_PROBLEM REQUIREMENTS_
Copy out exactly the lines below that run from the one holding "Given: Click the 上移 move-up toolbar button" to the one holding "Click the Terrain", keeping both of those lines and no others.

Dataset entries:
BEGIN

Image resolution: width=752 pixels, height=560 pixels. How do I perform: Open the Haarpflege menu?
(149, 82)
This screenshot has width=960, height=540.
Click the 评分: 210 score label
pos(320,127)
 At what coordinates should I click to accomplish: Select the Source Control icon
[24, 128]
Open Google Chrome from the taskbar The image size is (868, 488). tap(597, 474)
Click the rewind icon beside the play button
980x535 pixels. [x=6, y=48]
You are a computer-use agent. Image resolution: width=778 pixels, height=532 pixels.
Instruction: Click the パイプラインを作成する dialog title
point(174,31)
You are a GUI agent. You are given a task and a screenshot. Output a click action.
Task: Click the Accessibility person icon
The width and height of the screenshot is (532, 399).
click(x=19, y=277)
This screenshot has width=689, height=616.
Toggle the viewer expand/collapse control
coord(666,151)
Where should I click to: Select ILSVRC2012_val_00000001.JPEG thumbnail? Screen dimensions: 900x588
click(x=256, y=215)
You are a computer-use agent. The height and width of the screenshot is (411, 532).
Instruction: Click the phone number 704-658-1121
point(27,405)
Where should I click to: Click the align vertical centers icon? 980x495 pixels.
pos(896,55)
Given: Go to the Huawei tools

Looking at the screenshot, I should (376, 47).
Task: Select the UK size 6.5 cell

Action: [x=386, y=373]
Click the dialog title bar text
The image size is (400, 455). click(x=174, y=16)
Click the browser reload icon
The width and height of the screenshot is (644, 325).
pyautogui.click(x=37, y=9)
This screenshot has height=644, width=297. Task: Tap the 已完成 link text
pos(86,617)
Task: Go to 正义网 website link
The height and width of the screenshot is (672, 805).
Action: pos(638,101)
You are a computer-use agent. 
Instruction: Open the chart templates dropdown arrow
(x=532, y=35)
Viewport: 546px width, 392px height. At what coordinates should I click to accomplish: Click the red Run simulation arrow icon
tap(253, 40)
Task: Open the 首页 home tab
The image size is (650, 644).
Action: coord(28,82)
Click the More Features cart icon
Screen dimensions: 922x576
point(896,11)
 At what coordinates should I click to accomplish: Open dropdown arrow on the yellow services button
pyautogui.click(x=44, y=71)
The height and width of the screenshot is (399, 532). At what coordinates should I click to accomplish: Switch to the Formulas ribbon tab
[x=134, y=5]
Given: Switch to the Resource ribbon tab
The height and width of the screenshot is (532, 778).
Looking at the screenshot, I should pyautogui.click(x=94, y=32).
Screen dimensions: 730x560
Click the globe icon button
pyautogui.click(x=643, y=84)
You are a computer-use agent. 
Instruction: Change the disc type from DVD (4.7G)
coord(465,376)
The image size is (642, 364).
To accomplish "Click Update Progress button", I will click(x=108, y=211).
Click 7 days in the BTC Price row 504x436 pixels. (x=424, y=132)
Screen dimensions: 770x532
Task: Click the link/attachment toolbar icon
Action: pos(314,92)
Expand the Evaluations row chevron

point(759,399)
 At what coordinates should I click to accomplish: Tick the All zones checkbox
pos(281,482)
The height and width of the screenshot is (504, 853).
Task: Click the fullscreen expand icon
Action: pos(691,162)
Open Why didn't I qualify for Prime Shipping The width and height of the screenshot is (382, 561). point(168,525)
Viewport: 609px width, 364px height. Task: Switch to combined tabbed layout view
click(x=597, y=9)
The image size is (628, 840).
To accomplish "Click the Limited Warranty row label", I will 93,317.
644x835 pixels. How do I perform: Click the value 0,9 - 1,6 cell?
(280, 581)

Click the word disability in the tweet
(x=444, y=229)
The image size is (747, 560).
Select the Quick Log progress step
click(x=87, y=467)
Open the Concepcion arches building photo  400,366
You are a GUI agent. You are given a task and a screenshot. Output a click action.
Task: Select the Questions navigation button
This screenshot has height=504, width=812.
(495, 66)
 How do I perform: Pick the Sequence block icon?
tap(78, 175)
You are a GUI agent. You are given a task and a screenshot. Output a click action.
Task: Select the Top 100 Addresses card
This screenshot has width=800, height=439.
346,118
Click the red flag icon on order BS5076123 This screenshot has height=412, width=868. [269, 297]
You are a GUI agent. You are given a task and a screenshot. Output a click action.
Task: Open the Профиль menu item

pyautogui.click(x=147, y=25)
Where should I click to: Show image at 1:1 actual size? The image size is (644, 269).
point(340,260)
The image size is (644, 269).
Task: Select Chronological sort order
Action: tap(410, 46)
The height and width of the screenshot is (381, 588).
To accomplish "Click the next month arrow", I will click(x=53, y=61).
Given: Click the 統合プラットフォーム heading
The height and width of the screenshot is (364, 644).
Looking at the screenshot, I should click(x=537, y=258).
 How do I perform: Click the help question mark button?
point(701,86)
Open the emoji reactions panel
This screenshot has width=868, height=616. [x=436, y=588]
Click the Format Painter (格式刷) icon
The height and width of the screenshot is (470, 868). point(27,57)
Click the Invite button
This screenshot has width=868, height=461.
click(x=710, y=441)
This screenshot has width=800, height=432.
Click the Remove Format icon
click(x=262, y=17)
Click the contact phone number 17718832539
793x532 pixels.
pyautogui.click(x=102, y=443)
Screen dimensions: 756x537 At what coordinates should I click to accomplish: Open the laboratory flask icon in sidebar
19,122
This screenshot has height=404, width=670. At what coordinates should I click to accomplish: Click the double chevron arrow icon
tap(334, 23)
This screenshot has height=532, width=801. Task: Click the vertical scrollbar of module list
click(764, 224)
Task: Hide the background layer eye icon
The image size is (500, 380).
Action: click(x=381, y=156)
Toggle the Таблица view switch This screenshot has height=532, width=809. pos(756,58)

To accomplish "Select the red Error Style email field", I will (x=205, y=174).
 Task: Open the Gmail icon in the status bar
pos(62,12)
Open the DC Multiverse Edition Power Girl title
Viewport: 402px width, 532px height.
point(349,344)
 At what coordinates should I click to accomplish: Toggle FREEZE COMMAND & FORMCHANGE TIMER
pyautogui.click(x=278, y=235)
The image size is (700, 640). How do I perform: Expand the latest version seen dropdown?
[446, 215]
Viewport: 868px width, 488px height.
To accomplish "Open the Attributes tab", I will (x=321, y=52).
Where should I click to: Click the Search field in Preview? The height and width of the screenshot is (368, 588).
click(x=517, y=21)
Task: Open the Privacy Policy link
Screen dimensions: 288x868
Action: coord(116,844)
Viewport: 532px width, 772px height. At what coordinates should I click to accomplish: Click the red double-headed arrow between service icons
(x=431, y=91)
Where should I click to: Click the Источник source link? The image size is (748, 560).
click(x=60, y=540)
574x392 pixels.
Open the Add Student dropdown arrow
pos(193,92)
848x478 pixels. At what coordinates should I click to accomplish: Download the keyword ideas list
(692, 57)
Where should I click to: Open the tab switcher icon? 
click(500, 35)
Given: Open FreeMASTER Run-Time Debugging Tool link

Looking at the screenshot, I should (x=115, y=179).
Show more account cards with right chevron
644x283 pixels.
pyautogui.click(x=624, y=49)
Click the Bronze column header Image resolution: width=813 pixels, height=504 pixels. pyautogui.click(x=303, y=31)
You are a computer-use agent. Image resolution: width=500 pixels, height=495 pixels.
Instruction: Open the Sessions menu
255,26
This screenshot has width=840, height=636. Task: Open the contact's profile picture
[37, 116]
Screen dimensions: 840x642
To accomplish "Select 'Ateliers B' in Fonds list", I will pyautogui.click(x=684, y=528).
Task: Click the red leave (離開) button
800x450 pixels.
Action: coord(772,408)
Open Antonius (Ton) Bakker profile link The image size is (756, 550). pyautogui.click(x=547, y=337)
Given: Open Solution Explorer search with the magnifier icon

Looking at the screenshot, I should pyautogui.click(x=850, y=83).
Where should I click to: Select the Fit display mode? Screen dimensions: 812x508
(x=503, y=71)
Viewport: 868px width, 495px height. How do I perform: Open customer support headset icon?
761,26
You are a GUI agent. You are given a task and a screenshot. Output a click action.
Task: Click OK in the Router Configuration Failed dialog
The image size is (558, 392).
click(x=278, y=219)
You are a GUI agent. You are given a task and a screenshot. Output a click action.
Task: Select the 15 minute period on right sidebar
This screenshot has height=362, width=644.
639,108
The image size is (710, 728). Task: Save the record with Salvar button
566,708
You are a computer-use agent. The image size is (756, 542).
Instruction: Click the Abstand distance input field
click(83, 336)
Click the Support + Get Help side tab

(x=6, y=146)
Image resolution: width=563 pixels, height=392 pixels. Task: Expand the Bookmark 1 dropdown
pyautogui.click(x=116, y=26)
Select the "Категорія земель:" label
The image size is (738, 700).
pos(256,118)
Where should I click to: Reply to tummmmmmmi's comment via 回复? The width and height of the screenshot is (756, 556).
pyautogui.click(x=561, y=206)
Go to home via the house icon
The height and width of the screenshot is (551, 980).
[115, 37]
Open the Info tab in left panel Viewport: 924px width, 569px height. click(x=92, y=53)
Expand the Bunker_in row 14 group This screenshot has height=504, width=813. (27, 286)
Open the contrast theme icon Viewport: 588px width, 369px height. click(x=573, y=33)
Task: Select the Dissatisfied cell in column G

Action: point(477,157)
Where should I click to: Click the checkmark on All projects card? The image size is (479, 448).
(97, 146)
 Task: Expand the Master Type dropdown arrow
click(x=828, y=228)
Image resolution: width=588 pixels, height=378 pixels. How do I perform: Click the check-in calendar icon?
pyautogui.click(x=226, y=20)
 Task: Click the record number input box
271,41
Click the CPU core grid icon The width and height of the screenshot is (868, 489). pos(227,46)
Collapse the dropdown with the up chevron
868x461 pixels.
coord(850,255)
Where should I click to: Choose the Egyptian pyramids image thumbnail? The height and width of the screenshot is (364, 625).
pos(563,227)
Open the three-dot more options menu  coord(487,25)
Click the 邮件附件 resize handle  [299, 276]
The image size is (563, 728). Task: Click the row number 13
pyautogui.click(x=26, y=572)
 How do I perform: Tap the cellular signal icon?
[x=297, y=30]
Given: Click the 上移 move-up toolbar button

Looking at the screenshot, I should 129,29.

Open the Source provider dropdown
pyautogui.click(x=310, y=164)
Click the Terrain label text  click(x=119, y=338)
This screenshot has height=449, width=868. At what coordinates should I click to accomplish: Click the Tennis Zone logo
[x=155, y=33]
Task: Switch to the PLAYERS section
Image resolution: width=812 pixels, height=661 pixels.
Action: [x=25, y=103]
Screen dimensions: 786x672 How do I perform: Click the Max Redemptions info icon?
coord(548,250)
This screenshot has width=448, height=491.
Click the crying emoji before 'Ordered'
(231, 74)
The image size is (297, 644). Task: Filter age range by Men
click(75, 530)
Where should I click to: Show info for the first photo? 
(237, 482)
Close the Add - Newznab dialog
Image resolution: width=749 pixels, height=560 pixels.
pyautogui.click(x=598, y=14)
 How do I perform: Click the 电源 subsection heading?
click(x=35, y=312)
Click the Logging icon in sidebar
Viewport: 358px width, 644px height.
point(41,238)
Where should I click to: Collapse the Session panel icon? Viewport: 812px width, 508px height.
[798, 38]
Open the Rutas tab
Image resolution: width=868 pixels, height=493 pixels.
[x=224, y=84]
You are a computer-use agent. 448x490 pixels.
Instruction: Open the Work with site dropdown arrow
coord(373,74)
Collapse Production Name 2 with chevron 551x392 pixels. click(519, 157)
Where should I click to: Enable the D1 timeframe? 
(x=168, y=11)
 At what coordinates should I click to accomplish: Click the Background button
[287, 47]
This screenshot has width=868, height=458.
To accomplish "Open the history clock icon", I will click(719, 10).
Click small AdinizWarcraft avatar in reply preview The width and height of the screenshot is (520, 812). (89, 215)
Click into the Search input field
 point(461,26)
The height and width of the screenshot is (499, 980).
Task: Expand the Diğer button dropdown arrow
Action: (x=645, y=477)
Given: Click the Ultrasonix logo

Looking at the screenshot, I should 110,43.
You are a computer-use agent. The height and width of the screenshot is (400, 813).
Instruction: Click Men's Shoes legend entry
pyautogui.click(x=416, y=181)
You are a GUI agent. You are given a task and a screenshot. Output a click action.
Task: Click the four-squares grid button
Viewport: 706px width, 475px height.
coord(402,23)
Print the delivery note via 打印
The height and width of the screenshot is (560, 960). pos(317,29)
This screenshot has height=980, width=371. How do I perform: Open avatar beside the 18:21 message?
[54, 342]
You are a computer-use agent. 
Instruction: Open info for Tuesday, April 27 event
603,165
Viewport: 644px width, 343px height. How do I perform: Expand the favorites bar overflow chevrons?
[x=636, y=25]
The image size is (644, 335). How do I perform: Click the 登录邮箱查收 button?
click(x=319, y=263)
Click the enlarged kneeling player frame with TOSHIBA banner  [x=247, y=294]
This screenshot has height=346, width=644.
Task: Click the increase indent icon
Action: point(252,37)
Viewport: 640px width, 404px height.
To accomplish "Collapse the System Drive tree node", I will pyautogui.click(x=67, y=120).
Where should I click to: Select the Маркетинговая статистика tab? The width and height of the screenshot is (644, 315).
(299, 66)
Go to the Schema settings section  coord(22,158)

END

_YOUR RESPONSE_
Given: Click the 上移 move-up toolbar button

Looking at the screenshot, I should 129,29.

Open the Source provider dropdown
pyautogui.click(x=310, y=164)
Click the Terrain label text  click(x=119, y=338)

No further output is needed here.